Gene therapy has been used in pre-clinical trials to treat muscular injuries, especially to treat muscular fibrosis. The control of tissue fibrosis is a critical factor for injured tissue repair and the most explored pathway involves TGF-β (transforming growth factor beta). TGF-β1 is expressed during myogenesis, and its spatial and temporal expression in the developing connective tissue is correlated with fiber-type composition of the myotubes. Immediately after muscle injury, a very well-coordinated repair process begins. This process includes the release of growth factors and cytokines, proliferation, and migration of macrophages and fibroblasts. These cells increased the production of extracellular matrix components (ECMs). Post-injury tissue resolution is characterized by ECM accumulation, which may be normal or abnormal, depending on the time and severity of the injury. The inflammatory response is useful for cleaning debris from myofibrillar and modulation of regeneration, and the formation of new myofibers starts with satellite cell activation and the proliferation, differentiation, and fusion of the myocytes are the subsequent events [16]. Genes chosen for delivery are diverse and have shown different results; the myogenic regulation involving myostatin and follistatin genes has been extensively studied. There is a tendency to use the AAV [17], and it is emerging as one of the most popular gene delivery systems because of a lack of pathogenicity in humans, mild immune response, and its long-term and efficient transgene expression in various cells [18]. Some AAVs do not integrate into the cell genome and can exist long term in non-dividing cells.

An adeno-associated vector containing the myostatin propeptide (AAV2-mediated MPRO) promoted healing of skeletal muscle in mice by inhibiting myostatin. These results suggest that this inhibition can be applied in the treatment of myopathies and skeletal muscle injuries [19]. On the other hand, AAV expressing a serotype 1 follistatin isoform (AAV1-FS344) induced an extensive and pronounced increase in strength and muscle mass when injected into the quadriceps of primates [20]. The attenuation of the pro-fibrotic TGF-β1 in the absence of myostatin has been shown [19].

Other myogenesis-related genes, although less studied, have emerged. The systemic delivery and overexpression of muscle-specific human gene MG53, by AAV in an animal model with muscular dystrophy and congestive heart defect (CHD), promote the repair of the sarcolemmal membrane, pathology mitigation, and improved muscle and heart function [21].

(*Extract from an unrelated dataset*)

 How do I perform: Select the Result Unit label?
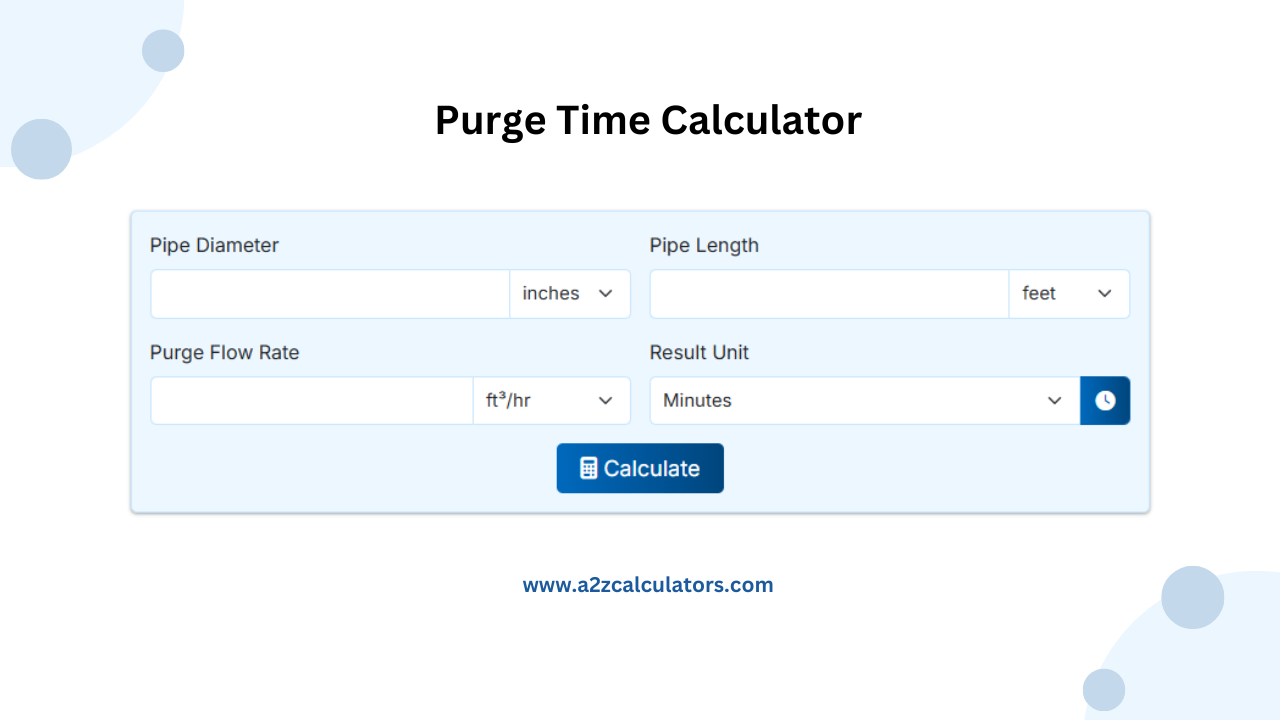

In addition to genes, proteins involved in the regulation of TGF-β have also been explored; the LTBP4 protein (TGF-β latent-binding protein 4), which regulates the release of TGF-β to the extracellular matrix, increases bioavailability, and has been identified as a modulator in the context of muscular dystrophy fibrosis in mice [22].

Proteins and growth factors have also been used to enhance angiogenesis and myogenesis. Piccioni et al. [23•] have shown that the Shh gene (sonic hedgehog) was able to activate the expression of myogenic and angiogenic factors thus increasing the capacity of muscle regeneration after injury. The IGF-1 (insulin-like growth factor) gene was used to treat muscle injury and was effective in regenerating muscle fibers and could attract bone marrow stem cells to the injury site and, with this, accelerate tissue repair [24, 25]. An AAV expressing VEGF (vascular endothelial growth factor) was injected 5 days after muscular injury, and the treated group showed a better and faster muscle regeneration [26].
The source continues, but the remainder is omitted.